Removal of heavy metals from aqueous solution using carbon-based adsorbents: A review

Heavy metal contamination has been a serious threat to environment and human health. Carbon-based materials, from biochar/activated carbon to modified materials (i.e. carbon nanotubes-based materials, and graphene-based materials), have been widely studied as efficient adsorbents for the heavy metal removal from aqueous solutions. This review discussed the recent achievements in adsorption isotherms, adsorption kinetics and adsorption mechanism according to the existing forms of heavy metals in water. The effect of process conditions, such as temperature, pH value, and coexisting ions, on adsorption performance are combed, and the universal guidance law is obtained.

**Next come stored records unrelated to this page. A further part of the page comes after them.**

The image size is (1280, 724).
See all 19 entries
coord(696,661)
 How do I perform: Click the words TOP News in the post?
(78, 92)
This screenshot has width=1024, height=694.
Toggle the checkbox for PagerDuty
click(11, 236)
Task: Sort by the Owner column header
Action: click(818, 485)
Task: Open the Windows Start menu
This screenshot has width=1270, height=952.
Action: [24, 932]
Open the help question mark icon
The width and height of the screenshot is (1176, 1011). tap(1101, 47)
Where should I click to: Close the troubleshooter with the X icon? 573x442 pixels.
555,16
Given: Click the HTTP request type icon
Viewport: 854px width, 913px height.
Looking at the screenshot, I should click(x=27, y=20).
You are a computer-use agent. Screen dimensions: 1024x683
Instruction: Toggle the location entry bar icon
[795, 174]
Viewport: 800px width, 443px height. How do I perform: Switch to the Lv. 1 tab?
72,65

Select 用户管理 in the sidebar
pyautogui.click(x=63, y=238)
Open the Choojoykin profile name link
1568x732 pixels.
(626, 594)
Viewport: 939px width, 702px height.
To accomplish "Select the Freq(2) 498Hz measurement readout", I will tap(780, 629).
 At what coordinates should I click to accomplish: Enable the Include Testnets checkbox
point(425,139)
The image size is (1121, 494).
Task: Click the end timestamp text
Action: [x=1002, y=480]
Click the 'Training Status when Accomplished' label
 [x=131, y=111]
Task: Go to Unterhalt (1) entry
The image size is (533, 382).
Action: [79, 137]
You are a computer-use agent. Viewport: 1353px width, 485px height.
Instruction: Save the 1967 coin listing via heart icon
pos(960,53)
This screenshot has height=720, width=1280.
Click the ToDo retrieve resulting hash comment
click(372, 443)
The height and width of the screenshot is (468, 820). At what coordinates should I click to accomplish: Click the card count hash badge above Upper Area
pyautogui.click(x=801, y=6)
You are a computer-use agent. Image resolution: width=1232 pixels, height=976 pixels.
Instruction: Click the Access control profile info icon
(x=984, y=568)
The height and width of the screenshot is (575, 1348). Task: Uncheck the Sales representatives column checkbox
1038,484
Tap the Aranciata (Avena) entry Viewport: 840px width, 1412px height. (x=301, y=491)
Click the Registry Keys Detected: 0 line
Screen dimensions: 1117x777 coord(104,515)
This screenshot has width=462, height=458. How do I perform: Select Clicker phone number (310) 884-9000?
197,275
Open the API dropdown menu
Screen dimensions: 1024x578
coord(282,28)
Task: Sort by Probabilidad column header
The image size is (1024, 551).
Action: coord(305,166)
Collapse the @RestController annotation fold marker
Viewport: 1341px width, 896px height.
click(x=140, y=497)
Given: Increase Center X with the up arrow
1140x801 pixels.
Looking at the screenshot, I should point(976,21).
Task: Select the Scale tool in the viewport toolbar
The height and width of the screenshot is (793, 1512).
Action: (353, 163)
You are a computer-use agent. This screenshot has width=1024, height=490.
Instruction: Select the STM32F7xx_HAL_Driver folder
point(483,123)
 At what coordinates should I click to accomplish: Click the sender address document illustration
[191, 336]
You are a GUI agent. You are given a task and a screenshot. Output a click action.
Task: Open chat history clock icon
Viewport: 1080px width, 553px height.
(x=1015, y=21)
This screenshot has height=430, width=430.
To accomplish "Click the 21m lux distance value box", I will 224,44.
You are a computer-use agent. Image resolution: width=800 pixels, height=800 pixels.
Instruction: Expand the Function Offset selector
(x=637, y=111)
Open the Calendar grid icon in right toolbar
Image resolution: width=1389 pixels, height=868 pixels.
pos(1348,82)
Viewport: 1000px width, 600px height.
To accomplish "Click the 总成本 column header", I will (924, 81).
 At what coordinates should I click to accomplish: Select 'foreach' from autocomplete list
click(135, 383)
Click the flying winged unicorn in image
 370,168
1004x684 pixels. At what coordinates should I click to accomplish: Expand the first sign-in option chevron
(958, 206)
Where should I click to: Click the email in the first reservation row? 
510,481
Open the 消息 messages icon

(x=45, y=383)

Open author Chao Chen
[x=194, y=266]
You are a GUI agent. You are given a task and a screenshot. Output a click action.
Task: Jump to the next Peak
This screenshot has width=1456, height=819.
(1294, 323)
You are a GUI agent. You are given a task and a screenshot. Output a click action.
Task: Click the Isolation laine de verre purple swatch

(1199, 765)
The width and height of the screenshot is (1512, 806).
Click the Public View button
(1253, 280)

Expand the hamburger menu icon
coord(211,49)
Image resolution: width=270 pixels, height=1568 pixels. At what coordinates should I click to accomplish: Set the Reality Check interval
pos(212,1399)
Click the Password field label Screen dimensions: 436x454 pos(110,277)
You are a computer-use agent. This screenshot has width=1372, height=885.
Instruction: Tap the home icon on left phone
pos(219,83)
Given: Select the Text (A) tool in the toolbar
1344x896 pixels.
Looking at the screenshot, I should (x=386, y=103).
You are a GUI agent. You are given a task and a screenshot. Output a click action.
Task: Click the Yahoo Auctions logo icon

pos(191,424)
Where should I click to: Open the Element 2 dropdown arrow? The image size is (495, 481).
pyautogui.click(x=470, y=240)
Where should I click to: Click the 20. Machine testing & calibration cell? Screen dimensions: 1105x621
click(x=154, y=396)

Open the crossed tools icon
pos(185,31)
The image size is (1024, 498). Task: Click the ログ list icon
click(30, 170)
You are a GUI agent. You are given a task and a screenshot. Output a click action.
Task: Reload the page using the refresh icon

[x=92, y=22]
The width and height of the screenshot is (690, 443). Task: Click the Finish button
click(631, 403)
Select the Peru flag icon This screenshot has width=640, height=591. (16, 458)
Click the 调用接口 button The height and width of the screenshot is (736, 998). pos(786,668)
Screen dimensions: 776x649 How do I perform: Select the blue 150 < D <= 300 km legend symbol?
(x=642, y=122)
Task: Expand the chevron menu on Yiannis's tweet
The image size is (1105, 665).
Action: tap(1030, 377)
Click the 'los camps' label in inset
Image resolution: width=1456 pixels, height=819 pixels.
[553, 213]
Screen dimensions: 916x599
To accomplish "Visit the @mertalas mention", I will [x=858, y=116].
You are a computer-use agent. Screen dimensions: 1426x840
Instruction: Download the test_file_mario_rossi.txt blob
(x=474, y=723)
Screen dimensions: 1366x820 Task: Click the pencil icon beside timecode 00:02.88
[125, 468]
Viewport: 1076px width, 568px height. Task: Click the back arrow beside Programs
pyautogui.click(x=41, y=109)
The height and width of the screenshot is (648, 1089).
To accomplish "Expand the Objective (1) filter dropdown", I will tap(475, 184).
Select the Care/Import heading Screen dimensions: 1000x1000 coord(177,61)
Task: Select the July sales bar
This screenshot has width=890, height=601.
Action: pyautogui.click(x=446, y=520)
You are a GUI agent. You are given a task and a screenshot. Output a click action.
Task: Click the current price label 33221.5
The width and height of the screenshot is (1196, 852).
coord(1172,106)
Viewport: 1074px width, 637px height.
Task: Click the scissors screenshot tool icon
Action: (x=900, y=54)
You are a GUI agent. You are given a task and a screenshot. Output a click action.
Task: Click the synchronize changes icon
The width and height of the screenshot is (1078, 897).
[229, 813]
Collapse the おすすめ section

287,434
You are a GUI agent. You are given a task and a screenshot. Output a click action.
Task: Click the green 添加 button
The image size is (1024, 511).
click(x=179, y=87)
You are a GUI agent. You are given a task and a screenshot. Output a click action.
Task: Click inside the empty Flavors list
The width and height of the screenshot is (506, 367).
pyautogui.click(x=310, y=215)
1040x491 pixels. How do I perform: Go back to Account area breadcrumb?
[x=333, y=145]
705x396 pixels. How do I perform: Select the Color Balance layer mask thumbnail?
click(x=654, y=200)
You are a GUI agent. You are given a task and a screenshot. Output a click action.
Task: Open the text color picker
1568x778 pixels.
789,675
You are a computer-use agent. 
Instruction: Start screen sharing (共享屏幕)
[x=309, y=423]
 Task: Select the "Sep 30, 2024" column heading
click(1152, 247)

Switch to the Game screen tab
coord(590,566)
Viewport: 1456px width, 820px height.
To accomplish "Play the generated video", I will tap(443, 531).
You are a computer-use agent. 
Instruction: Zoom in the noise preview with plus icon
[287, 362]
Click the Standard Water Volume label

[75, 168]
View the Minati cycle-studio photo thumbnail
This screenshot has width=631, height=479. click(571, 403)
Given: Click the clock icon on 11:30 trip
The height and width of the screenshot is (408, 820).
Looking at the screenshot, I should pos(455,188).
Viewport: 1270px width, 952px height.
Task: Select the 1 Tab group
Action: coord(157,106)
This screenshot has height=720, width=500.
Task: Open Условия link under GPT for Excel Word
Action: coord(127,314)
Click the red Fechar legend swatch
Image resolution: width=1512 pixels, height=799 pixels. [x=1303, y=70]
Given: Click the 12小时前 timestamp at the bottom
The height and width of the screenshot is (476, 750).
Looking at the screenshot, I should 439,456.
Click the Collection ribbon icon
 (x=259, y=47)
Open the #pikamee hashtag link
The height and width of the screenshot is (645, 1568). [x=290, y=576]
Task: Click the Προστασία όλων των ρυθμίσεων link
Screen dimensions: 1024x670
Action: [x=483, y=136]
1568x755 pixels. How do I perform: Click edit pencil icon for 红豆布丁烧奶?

The physical adsorption, electrostatic interaction, ion exchange, surface complexation, and precipitation/coprecipitation play important roles in heavy metals adsorption process. In addition to the common activated carbon(AC), biochar(BC) and the emerging carbon nanotubes(CNTs) and graphene(GN) adsorbent show good development potentials. Meanwhile, though the modified carbonaceous materials can achieve high adsorption capacity and removal efficiency of heavy metals, the modification operation is complex, especially chemical modification. Acid and alkali solution are often used to regenerate spent materials in desorption, however, further studies of other desorption reagent are really needed. This review highlights the removal of heavy metal ions from aqueous solution using carbon-based materials as adsorbents, and discusses the existing deficiencies and suggestions on further study.